I would expect something like either of those to get full marks on an exam question.


Just for a little follow up though, lets see how the "short and weird" version you quoted map f = foldr ((:) . f) [] is actually basically the same as the above, just with a few fairly mechanical simplifications applied. Starting from here:

map f xs = foldr (\x xs' -> f x : xs') [] xs

We can see that both sides of that definition are just <something> xs; that is, xs is the last argument on both sides of the = and isn't otehrwised used anywhere else. So we can drop it from both sides (this process is known as "eta-reduction" in unnecessarily fancy jargon), leaving us with:

map f = foldr (\x xs' -> f x : xs') []

Then we can use : inside the lambda in its prefix form instead of as an operator:

map f = foldr (\x xs' -> (:) (f x) xs') []

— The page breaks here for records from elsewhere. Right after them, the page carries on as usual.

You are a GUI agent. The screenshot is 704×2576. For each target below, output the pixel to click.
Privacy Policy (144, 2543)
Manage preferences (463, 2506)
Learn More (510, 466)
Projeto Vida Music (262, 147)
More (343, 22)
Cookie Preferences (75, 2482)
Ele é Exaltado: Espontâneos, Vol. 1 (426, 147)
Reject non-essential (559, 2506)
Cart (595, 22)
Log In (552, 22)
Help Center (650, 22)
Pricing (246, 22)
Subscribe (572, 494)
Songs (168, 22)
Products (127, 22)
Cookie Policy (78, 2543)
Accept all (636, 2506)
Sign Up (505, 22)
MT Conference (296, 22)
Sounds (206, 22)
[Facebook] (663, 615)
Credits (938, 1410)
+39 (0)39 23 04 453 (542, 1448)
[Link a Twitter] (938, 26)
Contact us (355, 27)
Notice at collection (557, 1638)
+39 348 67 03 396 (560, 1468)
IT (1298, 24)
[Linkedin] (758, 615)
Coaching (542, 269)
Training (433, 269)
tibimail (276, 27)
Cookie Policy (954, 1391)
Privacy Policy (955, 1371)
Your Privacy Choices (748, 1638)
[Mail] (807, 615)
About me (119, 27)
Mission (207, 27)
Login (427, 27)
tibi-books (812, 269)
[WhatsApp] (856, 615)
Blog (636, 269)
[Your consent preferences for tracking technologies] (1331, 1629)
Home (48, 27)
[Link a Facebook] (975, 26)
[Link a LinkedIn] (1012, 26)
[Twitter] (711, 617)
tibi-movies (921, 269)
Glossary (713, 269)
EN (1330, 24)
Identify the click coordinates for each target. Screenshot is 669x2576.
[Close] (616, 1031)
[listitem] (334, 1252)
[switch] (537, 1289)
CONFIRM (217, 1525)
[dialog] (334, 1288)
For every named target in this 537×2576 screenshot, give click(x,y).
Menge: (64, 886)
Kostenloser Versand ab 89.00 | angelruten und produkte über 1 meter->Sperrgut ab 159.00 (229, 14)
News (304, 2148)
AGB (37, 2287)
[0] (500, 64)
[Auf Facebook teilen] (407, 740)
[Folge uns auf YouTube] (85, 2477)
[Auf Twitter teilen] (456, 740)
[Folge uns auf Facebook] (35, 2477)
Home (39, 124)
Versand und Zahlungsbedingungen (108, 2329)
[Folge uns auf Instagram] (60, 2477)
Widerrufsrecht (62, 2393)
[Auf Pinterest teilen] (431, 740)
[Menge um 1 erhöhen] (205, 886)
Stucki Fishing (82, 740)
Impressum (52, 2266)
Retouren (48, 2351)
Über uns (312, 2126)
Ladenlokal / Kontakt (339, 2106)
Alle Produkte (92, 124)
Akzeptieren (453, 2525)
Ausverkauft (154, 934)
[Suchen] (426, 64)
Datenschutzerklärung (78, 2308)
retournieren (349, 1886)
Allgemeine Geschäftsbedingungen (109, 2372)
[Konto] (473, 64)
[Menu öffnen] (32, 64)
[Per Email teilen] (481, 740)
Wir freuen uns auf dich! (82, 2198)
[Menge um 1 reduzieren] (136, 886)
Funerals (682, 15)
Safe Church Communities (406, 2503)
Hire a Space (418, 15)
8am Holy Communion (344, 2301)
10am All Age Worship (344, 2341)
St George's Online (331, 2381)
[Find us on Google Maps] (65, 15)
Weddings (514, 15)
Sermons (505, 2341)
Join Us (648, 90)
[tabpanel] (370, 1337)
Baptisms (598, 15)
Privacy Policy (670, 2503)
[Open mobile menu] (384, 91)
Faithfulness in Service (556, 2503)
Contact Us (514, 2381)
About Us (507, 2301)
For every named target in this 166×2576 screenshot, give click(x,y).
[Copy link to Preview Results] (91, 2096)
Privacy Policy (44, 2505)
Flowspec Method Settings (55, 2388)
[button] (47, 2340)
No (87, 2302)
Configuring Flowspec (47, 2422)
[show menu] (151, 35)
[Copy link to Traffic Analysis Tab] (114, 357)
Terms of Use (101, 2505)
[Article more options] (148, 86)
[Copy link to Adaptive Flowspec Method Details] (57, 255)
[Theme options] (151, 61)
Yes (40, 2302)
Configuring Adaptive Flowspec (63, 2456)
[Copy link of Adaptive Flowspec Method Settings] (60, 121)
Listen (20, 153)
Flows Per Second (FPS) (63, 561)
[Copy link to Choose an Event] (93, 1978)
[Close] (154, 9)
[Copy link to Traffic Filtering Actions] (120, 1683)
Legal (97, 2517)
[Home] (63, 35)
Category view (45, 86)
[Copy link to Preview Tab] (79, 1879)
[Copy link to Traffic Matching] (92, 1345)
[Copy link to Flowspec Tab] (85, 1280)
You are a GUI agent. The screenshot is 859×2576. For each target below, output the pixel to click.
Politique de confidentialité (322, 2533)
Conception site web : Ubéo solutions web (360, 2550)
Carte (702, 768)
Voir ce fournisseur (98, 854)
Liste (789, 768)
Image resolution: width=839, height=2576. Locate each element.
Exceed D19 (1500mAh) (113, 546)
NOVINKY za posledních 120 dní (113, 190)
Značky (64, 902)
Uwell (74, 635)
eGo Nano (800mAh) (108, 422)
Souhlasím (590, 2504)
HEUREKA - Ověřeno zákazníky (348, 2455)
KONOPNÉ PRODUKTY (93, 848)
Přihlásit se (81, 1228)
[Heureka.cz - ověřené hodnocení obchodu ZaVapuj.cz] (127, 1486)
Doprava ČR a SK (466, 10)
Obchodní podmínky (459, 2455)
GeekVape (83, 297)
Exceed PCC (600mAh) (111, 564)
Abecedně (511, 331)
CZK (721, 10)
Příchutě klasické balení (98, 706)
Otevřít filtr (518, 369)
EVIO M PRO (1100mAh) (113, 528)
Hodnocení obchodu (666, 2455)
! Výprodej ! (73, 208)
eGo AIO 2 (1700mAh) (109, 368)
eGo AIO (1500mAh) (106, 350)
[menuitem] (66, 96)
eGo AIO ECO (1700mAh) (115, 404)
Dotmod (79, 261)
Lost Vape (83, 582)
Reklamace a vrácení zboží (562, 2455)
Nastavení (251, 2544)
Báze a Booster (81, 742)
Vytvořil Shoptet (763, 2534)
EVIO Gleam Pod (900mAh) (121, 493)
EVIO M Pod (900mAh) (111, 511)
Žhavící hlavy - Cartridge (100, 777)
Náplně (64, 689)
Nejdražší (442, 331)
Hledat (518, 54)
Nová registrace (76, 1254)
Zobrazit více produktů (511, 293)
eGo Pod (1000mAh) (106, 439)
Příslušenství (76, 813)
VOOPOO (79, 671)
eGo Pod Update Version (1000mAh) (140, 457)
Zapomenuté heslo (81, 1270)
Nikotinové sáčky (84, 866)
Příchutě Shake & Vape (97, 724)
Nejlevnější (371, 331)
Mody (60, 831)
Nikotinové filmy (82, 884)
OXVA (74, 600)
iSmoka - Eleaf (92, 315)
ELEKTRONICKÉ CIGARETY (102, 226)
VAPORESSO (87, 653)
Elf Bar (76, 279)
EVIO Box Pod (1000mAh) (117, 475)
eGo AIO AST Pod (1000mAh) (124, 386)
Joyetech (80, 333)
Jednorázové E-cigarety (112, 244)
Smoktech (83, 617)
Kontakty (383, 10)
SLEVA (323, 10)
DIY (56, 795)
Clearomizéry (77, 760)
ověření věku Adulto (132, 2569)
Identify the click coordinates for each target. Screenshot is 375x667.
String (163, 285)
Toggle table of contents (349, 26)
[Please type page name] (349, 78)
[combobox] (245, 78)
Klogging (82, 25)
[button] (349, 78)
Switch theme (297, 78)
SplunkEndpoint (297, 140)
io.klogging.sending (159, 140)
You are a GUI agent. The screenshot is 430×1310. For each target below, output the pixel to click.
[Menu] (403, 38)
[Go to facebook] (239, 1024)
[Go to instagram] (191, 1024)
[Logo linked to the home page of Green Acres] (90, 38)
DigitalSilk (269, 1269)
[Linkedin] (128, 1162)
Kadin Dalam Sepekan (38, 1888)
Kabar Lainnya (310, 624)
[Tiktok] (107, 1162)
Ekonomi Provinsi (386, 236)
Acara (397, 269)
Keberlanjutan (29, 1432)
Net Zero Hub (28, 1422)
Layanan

Which reveals that in the lambda function xs' is also the last thing in the list of parameters and the last argument on the right hand side, so we can drop that too:

map f = foldr (\x -> (:) (f x)) []

And then you may or may not remember (but should be able to figure out if you remember how it works) that the definition of the composition . operator is:

f . g = \x -> f (g x)

Or in our case:

(:) . f = \x -> (:) (f x)

The right hand side of that is exactly the lambda we were working with, so we can replace it with the left hand side:

map f = foldr ((:) . f) []

Which is our weird and short version.

The reason I said it was "basically the same" as the longer versions you might have found more readable, is that I could rewrite the long version into the short version without thinking at all about map or foldr, or the purpose of any of this code at all. I "merely" applied some knowledge I had about functions in general (and the . operator in particular) to make some changes that always result in equivalent code, without needing any knowledge of what the code is doing. In an exam situation you almost certainly won't be expected to produce the shortest expressions (unless it was an exam for an advanced course, perhaps). And even in real programming "short" isn't a virtue in and of itself (the virtue is "simpler and clearer", which sometimes means shorter), so stopping at the longer non-weird version is fine if that is clearer to you.